Interferon-β (IFN-
β) is a key component of cellular innate immunity in mammals, and it constitutes the first line of defence during viral infection. In vitro studies showed that almost all nucleated cells are able to produce IFN-β to various extents, but information about the in vivo source of IFN-β remains incomplete. Since prominent IFN producer cells such as plasmacytoid dendritic cells are usually absent from the brain parenchyma, other cell types must be responsible for the synthesis of IFN after virus infection of this organ.

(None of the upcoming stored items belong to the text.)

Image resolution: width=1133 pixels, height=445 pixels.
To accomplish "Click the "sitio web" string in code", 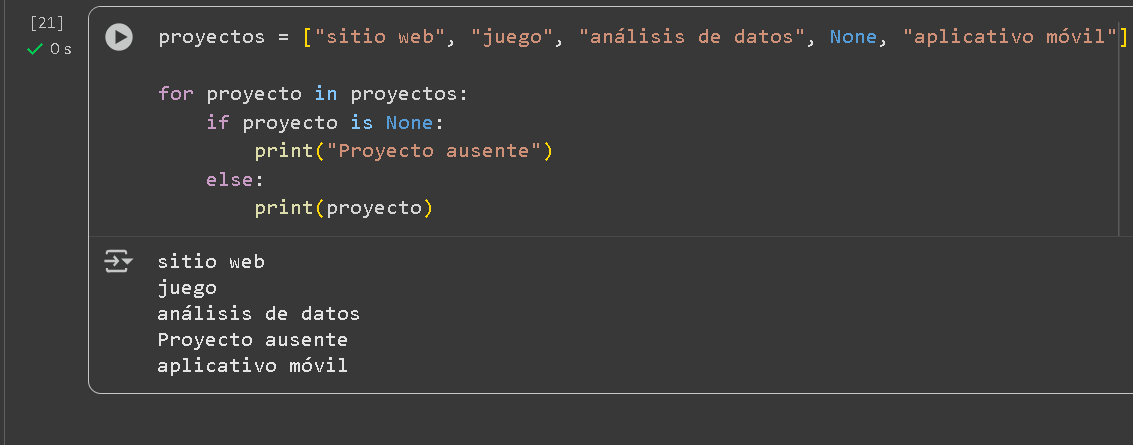I will tap(374, 38).
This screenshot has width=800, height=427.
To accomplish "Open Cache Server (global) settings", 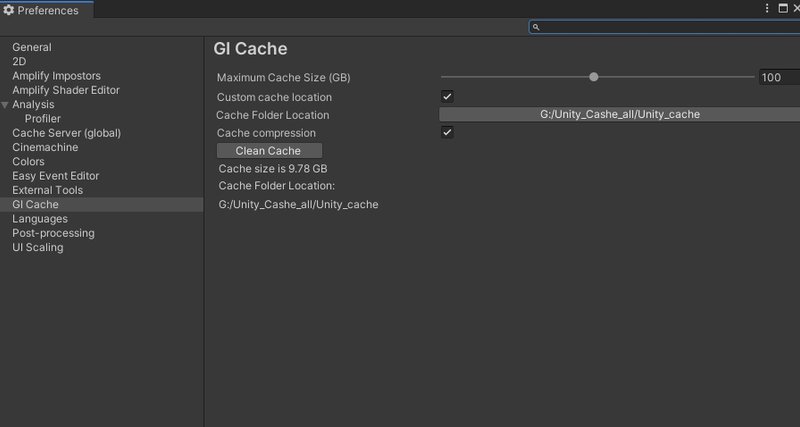I will click(67, 133).
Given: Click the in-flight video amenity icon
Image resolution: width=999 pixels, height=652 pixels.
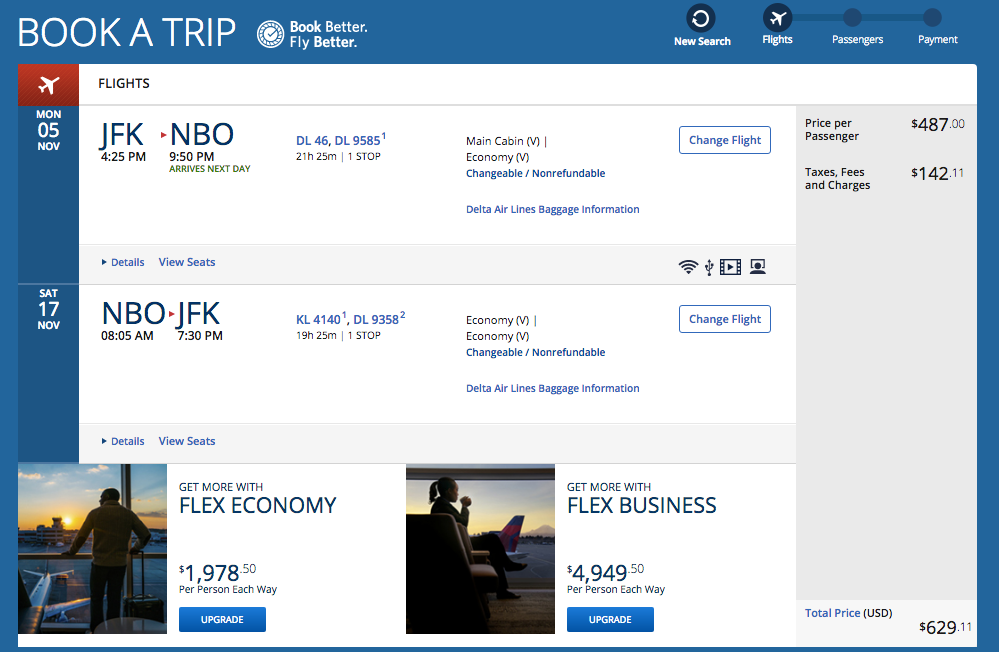Looking at the screenshot, I should point(731,267).

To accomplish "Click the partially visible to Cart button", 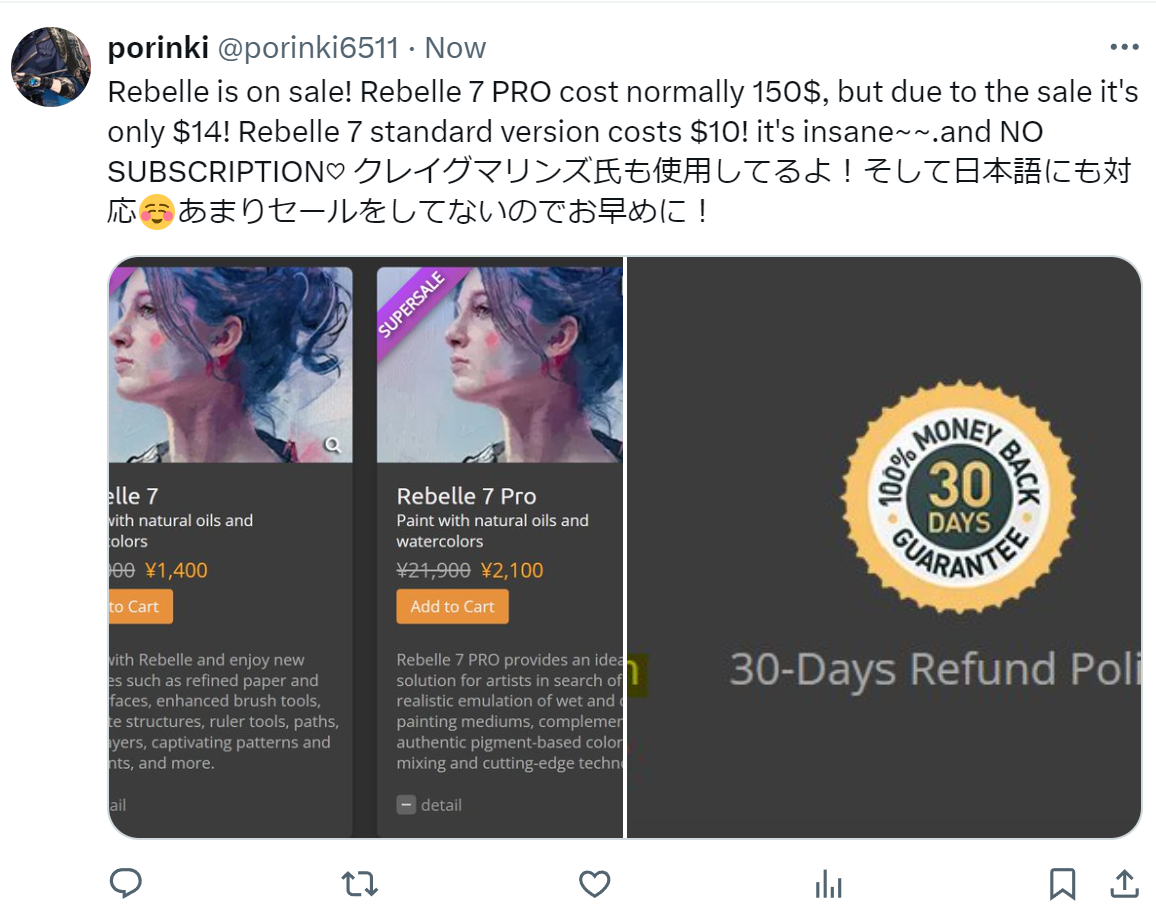I will point(141,607).
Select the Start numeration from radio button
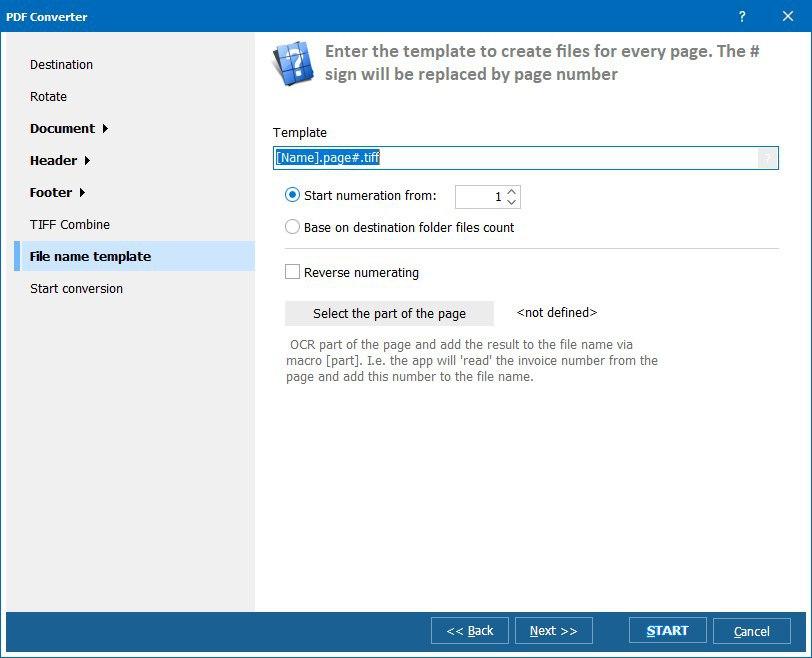This screenshot has height=658, width=812. 292,195
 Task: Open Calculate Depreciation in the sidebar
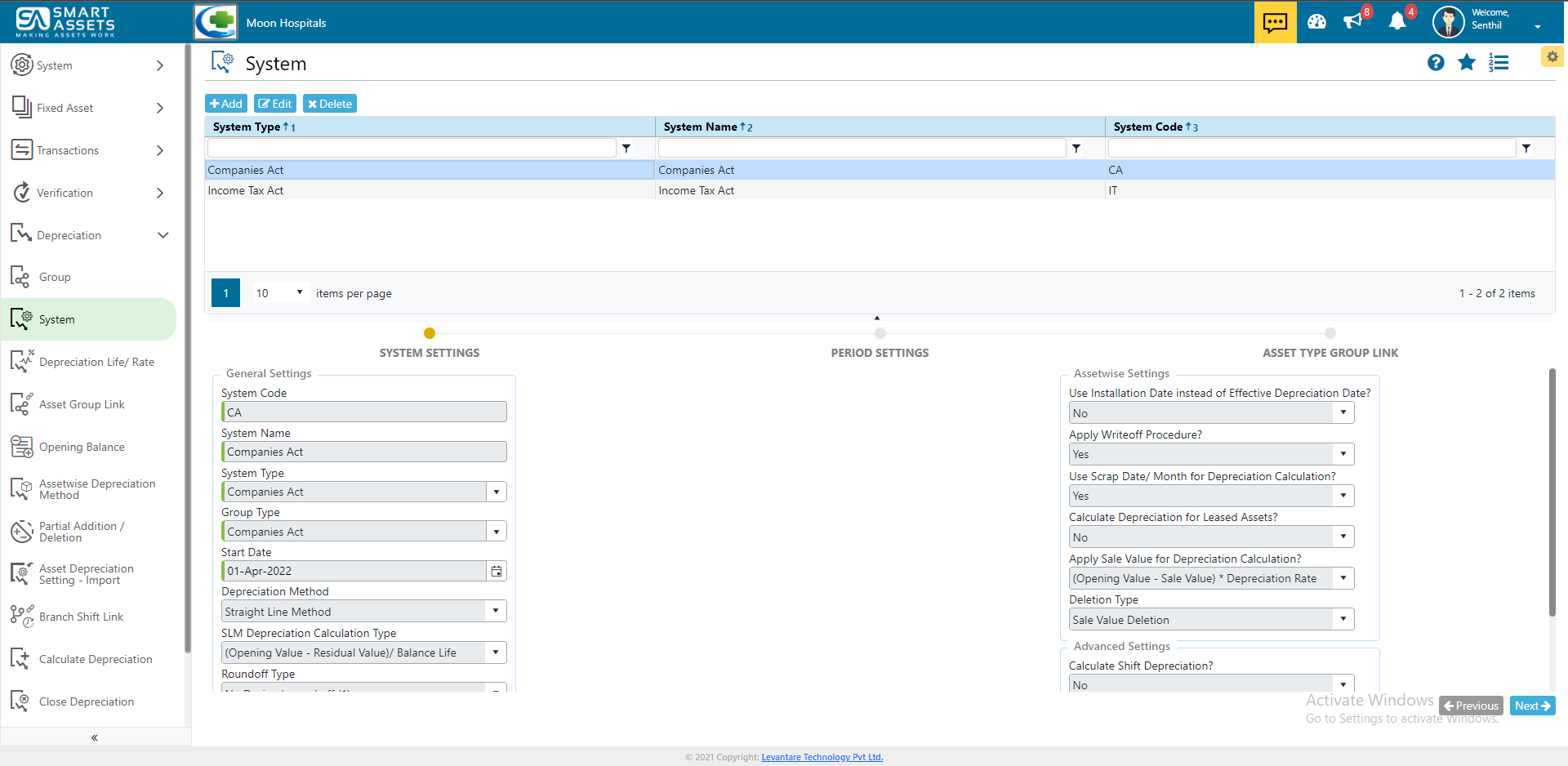[96, 659]
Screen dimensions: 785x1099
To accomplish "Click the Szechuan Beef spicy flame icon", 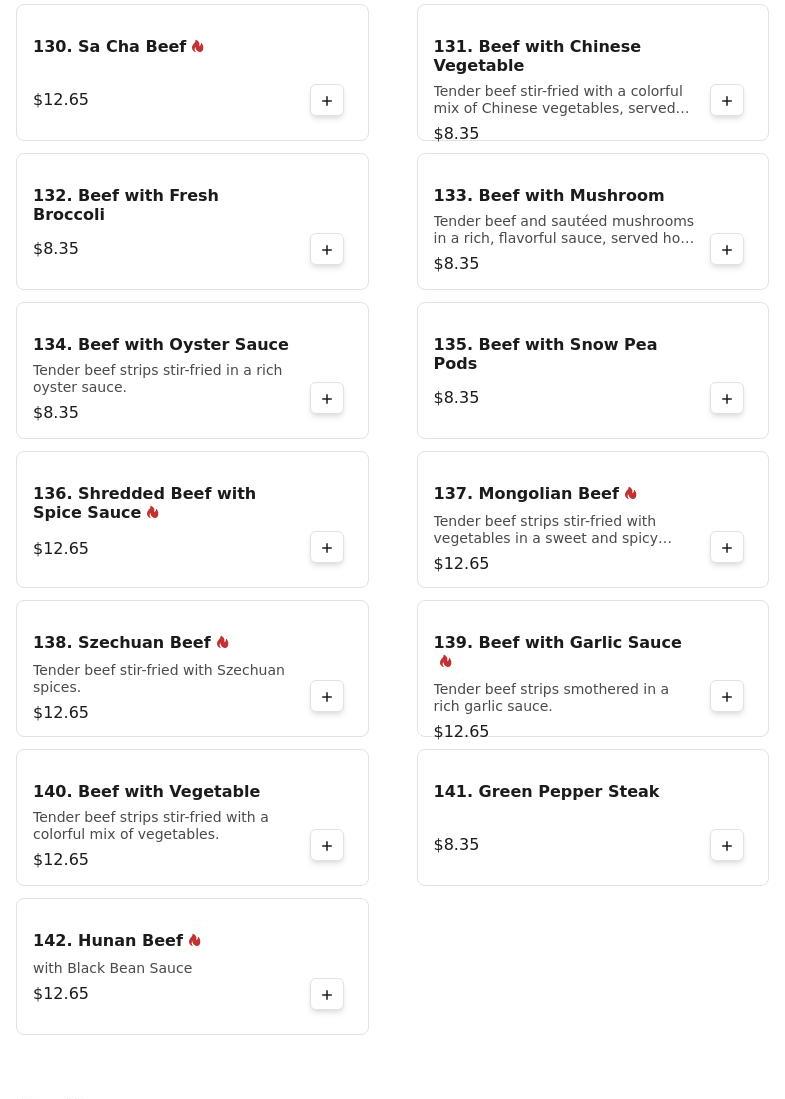I will tap(223, 643).
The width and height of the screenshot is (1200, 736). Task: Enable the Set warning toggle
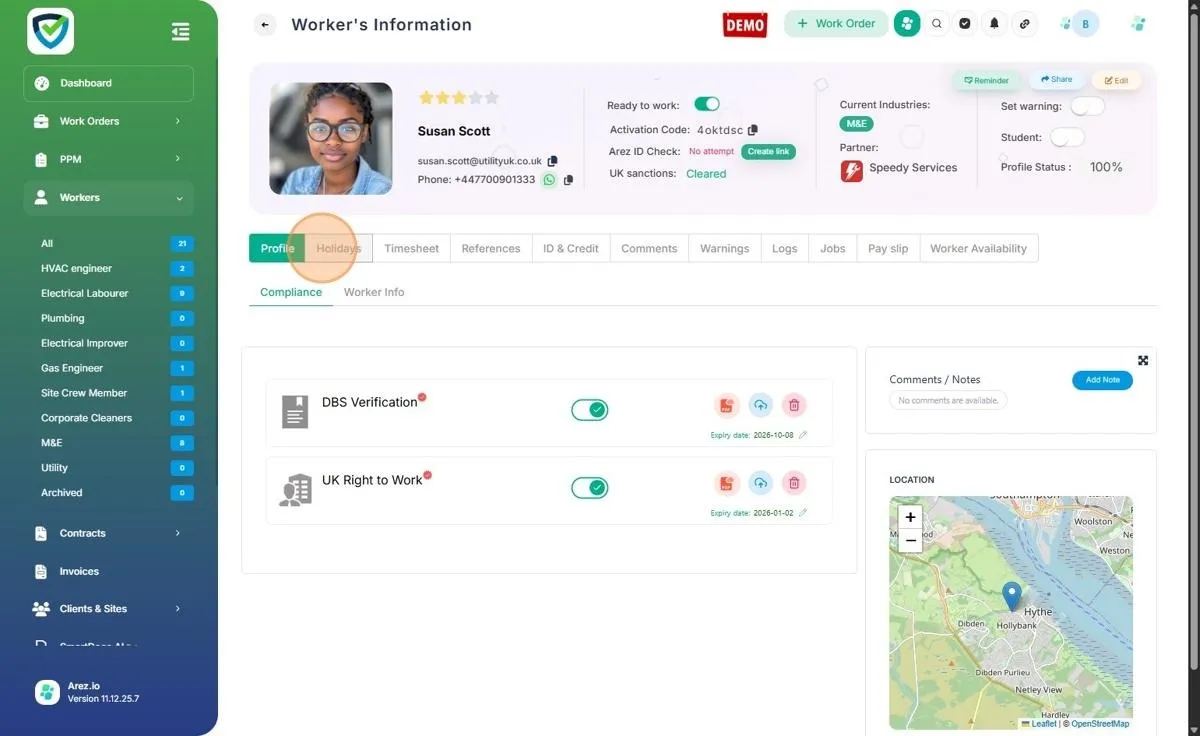point(1087,106)
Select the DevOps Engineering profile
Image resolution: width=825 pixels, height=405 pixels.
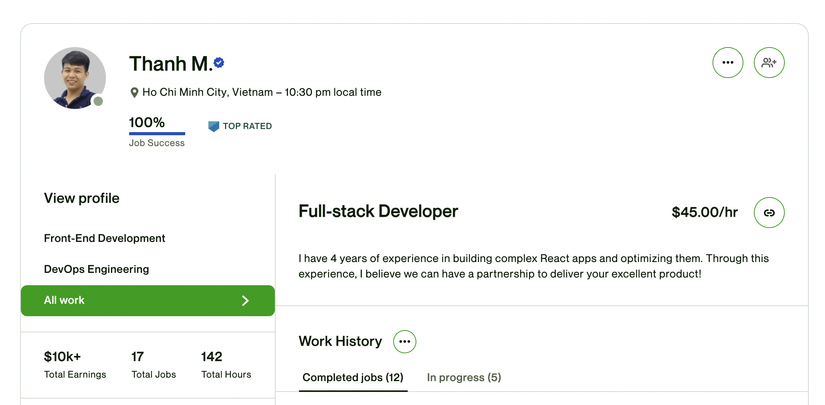[x=96, y=269]
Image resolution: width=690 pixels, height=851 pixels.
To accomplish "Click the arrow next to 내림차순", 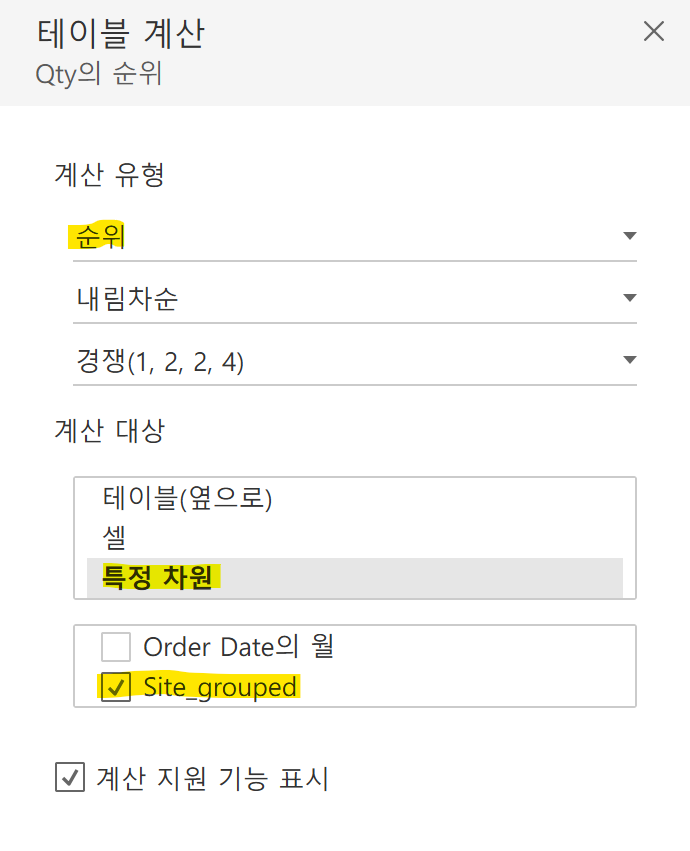I will coord(629,298).
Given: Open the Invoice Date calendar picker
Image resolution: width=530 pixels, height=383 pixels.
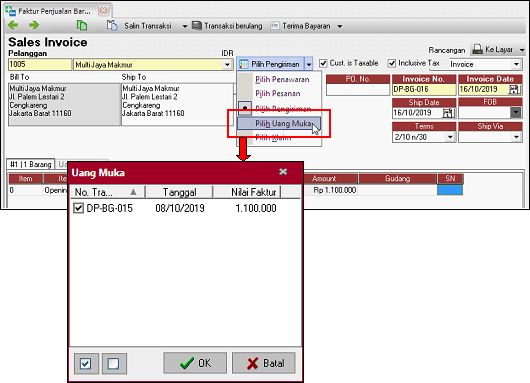Looking at the screenshot, I should tap(515, 89).
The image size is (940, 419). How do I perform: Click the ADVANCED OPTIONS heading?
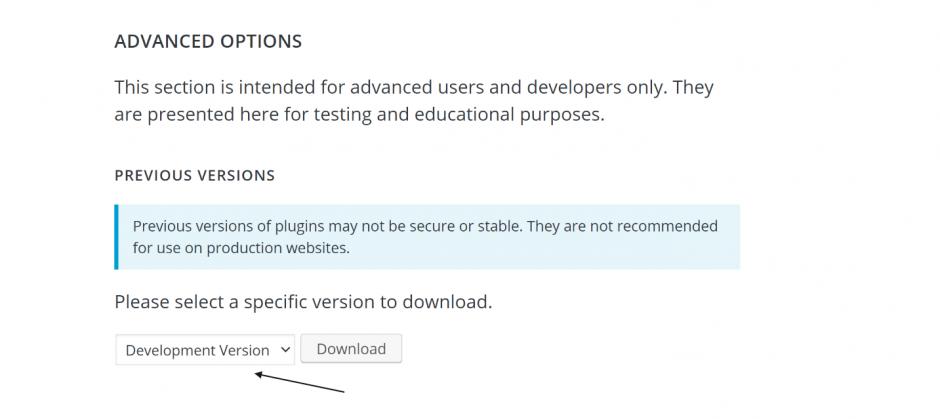click(208, 41)
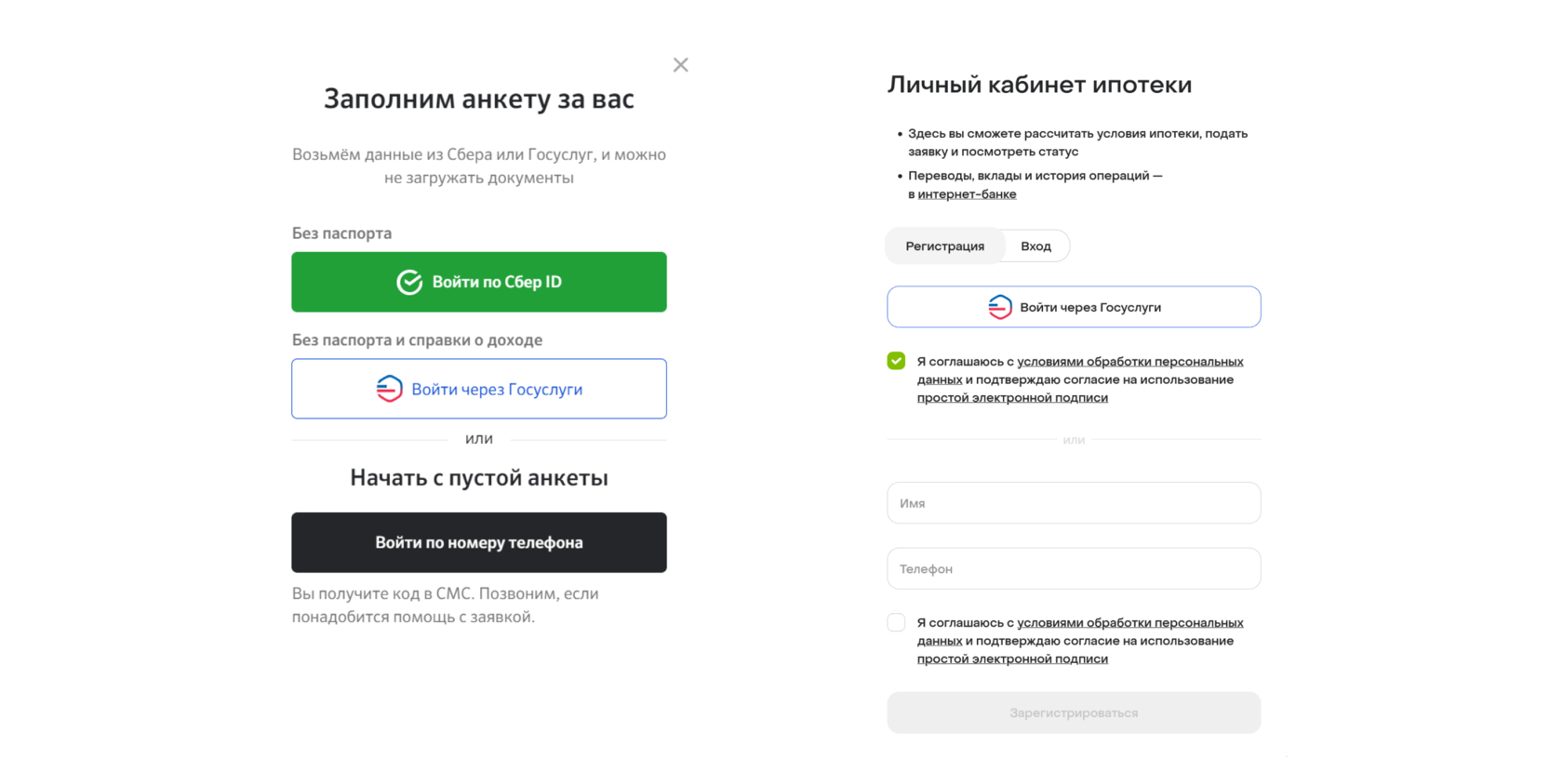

By applying immunohistochemistry and employing conditional reporter mice that express firefly luciferase under control of the IFN-β promoter in either all or only distinct cell types, we found that astrocytes are the main producers of IFN-β after infection of the brain with diverse neurotropic viruses, including rabies virus, Theiler’s murine encephalomyelitis virus and vesicular stomatitis virus. This finding was surprising given the fact that neurons are the principal targets of all these viruses. Analysis of a panel of knockout mouse strains revealed that sensing of viral components via both RIG-I-like helicases and Toll-like receptors contributes to IFN induction in the virus-infected brain. When using an in vivo approach to permanently mark infected cells, we observed that a substantial number of astrocytes must have transiently encountered virus during early stages of the infection. Thus, our data strongly indicate that abortive viral infection of astrocytes triggers pattern-recognition receptor signalling, which results in secretion of IFN-β.